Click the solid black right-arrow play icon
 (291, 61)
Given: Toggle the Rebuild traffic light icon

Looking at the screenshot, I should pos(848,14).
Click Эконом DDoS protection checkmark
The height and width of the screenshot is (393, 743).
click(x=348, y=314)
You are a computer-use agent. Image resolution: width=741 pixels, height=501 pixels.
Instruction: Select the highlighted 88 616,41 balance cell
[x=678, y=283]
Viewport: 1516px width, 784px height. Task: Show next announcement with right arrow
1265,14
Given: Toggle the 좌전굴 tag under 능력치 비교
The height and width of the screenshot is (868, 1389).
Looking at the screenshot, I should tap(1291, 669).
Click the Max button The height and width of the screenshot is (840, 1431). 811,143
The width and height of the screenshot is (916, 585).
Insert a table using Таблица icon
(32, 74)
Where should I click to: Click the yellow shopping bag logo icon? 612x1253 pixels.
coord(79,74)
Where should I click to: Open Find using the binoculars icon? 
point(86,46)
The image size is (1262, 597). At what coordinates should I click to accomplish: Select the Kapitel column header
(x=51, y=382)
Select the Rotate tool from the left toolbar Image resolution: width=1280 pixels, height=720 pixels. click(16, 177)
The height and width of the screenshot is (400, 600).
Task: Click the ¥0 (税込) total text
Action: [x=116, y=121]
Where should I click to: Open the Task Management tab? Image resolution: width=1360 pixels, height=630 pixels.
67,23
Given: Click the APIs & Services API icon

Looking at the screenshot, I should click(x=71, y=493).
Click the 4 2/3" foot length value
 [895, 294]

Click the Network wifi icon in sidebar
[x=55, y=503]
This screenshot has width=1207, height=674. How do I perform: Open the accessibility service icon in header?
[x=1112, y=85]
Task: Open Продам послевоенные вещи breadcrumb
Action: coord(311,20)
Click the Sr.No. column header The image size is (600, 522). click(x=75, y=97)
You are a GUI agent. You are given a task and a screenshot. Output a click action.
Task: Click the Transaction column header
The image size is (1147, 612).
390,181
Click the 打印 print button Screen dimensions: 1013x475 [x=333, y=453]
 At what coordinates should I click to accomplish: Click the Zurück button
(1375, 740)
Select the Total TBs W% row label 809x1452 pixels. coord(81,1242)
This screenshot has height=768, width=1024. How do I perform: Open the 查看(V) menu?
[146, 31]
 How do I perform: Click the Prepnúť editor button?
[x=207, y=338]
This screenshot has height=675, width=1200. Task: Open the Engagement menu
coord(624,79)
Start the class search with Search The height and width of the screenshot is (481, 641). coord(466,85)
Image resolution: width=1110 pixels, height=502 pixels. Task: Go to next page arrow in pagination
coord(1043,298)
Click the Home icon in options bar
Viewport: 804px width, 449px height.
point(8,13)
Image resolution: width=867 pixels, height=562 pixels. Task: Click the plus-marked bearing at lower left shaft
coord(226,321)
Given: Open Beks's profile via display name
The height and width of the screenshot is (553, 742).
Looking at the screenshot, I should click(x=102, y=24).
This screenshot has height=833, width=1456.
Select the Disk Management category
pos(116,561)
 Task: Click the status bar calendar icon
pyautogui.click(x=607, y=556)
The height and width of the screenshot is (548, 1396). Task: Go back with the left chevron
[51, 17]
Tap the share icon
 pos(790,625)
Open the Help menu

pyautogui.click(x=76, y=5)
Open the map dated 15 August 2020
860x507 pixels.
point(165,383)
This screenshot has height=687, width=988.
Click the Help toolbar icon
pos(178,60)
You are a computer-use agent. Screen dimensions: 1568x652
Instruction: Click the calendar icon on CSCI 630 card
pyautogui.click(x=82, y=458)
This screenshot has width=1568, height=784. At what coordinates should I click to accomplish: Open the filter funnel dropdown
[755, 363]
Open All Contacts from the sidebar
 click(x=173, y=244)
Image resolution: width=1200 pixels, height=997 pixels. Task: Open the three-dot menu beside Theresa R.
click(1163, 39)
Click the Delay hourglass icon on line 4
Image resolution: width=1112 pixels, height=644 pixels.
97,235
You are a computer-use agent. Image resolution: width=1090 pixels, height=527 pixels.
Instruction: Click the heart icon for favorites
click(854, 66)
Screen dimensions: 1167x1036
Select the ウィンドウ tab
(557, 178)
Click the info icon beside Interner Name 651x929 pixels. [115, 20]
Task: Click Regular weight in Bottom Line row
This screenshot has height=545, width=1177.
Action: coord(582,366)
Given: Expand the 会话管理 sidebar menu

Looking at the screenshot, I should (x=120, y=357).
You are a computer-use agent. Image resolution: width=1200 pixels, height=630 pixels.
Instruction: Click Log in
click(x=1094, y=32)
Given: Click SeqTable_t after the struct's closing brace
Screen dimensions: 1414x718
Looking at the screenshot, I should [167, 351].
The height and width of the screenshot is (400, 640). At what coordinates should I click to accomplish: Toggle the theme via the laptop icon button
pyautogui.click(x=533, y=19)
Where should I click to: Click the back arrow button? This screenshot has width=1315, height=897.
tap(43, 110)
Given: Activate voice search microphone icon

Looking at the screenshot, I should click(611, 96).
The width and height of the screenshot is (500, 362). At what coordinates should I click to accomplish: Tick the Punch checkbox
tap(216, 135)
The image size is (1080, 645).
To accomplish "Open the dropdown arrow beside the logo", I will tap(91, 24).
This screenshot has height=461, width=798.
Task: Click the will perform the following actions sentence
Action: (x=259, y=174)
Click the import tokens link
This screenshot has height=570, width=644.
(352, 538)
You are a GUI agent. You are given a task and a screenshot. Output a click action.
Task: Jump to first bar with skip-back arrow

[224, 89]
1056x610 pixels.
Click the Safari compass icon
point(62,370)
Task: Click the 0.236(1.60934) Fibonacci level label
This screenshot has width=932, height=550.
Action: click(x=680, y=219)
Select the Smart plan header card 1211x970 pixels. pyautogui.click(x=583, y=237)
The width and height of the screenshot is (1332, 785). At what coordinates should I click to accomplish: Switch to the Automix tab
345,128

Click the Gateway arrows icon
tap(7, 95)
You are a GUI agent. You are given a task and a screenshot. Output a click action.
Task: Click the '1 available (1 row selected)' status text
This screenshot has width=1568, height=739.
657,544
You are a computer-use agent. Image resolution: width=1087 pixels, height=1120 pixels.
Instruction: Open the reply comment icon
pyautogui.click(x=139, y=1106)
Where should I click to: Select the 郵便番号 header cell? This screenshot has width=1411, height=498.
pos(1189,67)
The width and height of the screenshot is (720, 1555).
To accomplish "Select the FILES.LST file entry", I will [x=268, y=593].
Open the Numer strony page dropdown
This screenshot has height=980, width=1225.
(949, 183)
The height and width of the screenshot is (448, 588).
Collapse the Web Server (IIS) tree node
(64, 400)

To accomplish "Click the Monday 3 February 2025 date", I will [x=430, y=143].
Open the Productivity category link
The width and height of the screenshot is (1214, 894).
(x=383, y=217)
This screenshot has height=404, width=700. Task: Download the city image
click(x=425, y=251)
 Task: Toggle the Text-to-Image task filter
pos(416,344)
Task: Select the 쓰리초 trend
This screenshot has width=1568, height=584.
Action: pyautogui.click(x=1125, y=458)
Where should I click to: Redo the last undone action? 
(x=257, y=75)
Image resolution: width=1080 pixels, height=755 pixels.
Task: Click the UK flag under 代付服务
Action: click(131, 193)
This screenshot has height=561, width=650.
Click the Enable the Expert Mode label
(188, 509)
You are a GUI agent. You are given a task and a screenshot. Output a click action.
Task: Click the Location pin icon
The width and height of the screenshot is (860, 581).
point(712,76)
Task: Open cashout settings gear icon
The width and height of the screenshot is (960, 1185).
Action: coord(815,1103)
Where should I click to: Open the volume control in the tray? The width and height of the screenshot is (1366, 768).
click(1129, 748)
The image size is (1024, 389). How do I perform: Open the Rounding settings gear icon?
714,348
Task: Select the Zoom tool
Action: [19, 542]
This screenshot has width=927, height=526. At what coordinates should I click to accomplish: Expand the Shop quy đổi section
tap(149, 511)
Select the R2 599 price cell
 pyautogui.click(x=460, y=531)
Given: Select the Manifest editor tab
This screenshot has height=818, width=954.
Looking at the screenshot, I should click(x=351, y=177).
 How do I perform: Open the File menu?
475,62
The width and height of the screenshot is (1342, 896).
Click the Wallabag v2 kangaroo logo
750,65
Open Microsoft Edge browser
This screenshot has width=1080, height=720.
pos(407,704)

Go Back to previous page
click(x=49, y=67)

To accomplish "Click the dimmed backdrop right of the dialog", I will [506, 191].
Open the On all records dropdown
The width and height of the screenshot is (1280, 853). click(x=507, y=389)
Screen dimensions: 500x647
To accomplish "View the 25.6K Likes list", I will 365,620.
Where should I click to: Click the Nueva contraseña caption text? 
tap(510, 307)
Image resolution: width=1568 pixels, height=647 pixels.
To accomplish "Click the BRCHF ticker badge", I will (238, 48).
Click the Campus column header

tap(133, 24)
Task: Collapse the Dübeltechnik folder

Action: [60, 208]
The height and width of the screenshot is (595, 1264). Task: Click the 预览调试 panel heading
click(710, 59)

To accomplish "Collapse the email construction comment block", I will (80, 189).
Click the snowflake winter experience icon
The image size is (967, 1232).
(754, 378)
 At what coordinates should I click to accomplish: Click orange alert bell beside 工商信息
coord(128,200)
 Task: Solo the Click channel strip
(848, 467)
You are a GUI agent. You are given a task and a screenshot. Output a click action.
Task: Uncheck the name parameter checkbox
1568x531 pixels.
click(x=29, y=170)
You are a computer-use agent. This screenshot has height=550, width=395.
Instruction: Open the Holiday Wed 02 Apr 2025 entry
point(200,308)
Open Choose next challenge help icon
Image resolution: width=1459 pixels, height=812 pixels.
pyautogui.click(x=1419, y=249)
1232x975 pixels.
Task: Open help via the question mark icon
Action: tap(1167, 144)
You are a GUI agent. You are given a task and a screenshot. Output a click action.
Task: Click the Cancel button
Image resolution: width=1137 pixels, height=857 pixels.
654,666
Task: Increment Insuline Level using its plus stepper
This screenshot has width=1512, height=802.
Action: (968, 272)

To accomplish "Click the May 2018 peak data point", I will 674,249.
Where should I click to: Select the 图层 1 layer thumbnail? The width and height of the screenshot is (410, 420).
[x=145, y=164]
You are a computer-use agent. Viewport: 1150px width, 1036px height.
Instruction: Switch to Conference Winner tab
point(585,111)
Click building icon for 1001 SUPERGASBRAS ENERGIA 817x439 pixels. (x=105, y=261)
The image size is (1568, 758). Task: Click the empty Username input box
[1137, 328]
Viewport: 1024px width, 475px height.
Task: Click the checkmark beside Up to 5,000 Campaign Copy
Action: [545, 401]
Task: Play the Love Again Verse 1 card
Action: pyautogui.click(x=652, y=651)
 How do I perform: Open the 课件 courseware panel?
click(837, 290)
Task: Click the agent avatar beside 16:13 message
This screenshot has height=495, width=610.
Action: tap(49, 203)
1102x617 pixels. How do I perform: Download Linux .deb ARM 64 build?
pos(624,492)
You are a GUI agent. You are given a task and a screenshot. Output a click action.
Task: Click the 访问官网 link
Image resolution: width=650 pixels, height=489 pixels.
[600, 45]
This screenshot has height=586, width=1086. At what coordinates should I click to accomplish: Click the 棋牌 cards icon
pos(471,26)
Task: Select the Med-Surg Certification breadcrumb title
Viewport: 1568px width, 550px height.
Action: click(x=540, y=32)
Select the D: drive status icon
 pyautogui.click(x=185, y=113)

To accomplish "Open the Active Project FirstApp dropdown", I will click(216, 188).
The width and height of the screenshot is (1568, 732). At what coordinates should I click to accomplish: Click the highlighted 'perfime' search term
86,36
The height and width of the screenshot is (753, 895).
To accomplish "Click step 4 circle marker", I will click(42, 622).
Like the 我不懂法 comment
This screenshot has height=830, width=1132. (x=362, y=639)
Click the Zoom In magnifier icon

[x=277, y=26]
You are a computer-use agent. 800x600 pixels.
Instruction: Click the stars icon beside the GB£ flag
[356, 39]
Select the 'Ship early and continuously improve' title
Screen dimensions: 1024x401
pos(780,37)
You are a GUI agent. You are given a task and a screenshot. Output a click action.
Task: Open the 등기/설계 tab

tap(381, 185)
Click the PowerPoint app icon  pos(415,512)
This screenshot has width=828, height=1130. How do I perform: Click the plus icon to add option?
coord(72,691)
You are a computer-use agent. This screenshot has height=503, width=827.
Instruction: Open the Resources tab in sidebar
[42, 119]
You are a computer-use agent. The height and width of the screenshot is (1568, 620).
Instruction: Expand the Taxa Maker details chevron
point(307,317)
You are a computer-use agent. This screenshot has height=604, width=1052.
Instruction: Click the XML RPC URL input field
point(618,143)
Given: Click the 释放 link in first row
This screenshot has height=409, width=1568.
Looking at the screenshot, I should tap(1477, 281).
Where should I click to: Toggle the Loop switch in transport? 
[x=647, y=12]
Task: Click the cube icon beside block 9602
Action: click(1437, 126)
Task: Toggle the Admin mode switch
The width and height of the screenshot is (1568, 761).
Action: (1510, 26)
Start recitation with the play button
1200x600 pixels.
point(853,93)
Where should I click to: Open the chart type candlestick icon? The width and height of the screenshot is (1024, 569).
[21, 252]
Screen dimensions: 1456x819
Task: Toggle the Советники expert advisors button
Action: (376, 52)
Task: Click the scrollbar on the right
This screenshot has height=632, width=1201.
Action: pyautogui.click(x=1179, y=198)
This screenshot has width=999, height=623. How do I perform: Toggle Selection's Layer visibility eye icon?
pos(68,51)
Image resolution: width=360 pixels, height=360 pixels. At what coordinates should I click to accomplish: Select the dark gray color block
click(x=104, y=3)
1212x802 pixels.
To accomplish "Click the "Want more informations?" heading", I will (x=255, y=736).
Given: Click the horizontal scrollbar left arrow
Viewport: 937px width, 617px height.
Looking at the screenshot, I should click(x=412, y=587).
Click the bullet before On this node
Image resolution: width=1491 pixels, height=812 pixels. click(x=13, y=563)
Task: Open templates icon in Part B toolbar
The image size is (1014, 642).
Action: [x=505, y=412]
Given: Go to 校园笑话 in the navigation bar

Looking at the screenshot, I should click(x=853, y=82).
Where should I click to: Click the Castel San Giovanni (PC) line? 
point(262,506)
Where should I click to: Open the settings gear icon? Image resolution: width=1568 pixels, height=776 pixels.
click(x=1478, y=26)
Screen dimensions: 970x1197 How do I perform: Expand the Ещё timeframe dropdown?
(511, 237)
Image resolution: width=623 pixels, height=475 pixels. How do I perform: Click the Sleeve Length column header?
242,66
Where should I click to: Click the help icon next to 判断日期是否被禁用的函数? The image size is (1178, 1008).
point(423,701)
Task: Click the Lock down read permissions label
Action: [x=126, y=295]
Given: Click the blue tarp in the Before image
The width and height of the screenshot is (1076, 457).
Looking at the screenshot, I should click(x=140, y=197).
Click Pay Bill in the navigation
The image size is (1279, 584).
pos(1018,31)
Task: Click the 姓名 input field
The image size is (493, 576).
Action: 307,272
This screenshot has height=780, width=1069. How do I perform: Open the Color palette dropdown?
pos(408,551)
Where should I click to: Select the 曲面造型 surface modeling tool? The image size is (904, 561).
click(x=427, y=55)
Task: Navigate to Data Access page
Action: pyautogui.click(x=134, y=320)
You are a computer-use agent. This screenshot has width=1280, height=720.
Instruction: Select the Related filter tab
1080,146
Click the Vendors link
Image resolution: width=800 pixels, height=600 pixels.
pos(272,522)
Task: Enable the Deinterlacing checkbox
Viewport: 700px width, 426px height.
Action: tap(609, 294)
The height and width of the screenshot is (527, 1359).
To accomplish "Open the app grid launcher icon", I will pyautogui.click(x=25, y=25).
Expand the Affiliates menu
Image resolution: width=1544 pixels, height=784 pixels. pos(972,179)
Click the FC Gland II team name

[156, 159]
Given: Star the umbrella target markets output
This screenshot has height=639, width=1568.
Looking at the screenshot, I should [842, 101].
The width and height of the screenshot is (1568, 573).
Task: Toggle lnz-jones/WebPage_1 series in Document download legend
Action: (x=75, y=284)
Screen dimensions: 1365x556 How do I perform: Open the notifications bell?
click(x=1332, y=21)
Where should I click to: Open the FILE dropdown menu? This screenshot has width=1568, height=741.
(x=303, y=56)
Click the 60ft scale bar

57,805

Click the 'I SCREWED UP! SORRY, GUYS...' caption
-----
◆ **WHAT IS NEEDED**
Scan the data above for the word "scrollbar". Copy every line in which it is found.

◆ **WRITTEN ANSWER**
Task: Click the scrollbar on the right
Given: Click the horizontal scrollbar left arrow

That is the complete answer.